:: Task item ::
For the data below, give the number of lines containing "computer" and nothing more.

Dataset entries
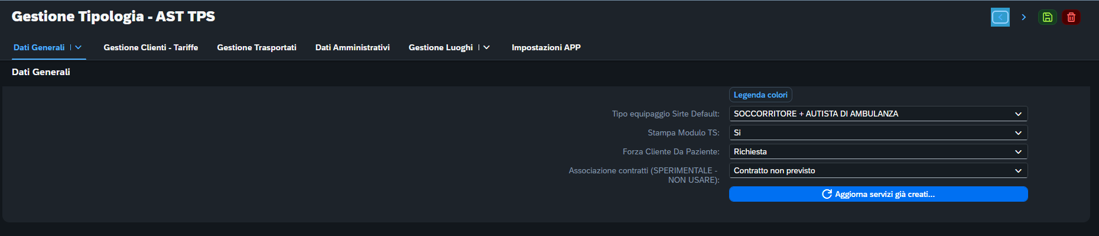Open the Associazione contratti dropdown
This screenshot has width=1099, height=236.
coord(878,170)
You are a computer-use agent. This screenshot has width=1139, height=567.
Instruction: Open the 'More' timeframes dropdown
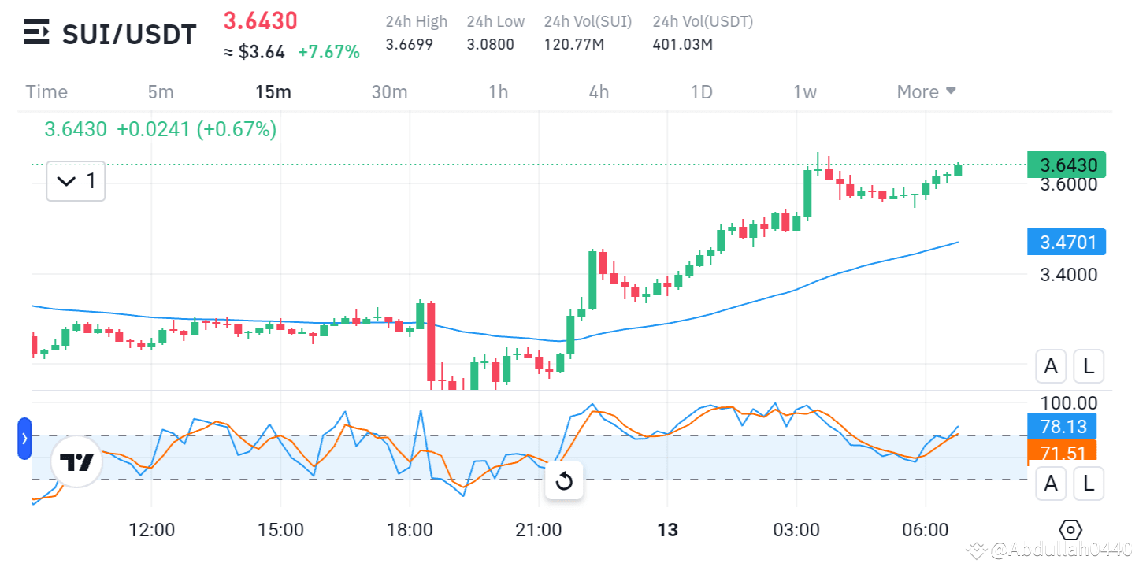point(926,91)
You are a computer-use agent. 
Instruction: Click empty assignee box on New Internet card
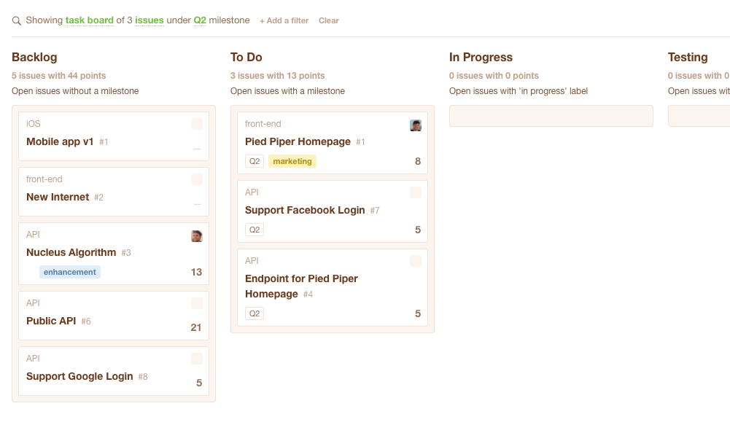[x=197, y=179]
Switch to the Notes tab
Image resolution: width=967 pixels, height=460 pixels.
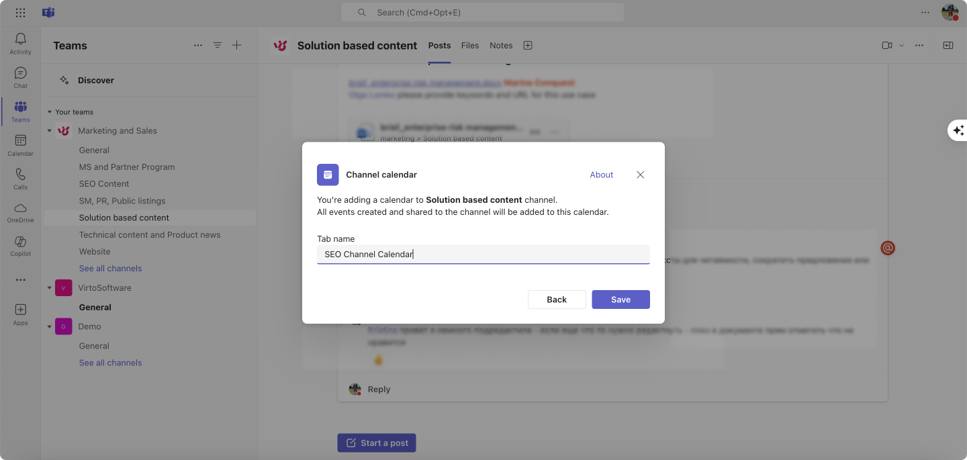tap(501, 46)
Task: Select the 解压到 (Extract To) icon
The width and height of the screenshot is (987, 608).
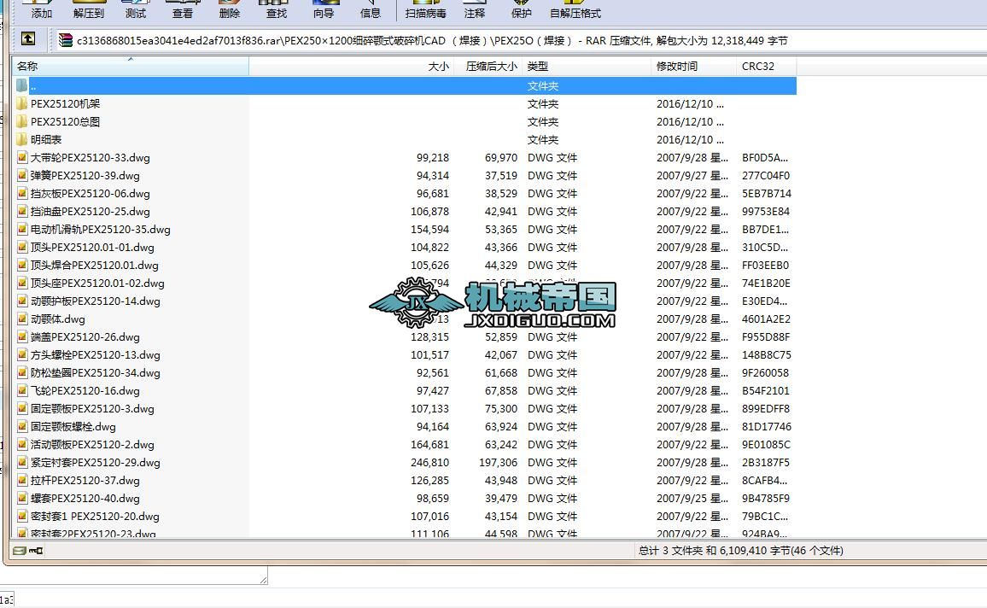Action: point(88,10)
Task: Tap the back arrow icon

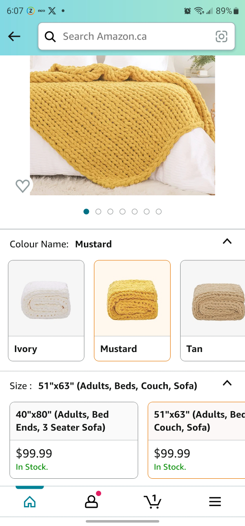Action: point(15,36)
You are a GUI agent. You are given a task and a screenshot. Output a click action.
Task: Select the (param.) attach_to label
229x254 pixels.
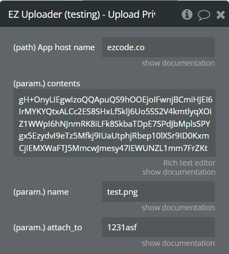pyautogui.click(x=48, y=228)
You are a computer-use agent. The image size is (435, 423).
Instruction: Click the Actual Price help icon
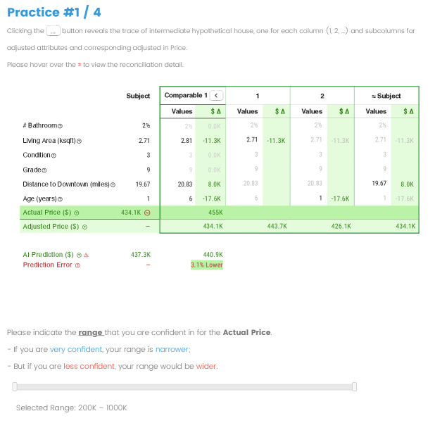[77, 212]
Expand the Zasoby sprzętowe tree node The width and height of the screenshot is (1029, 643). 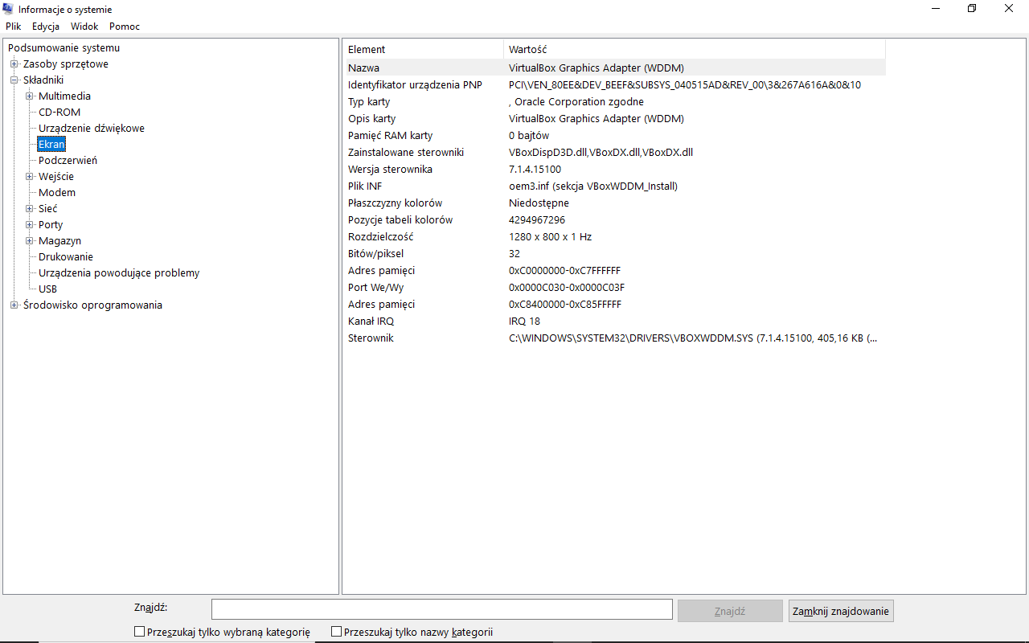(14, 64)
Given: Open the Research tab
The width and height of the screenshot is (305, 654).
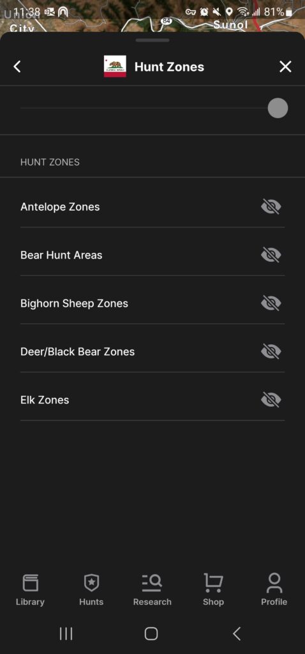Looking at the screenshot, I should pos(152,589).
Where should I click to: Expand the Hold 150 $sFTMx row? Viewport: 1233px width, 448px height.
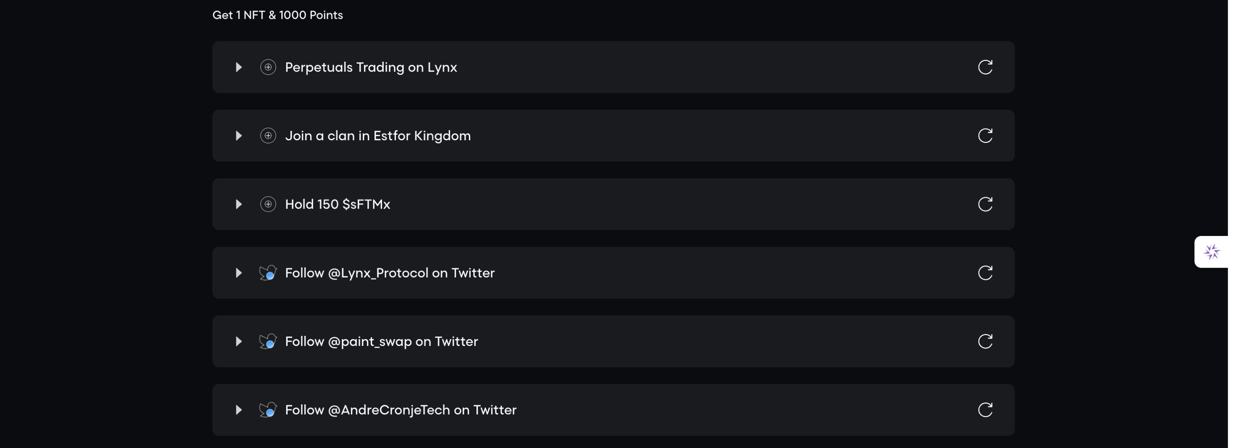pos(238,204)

:: Output ::
3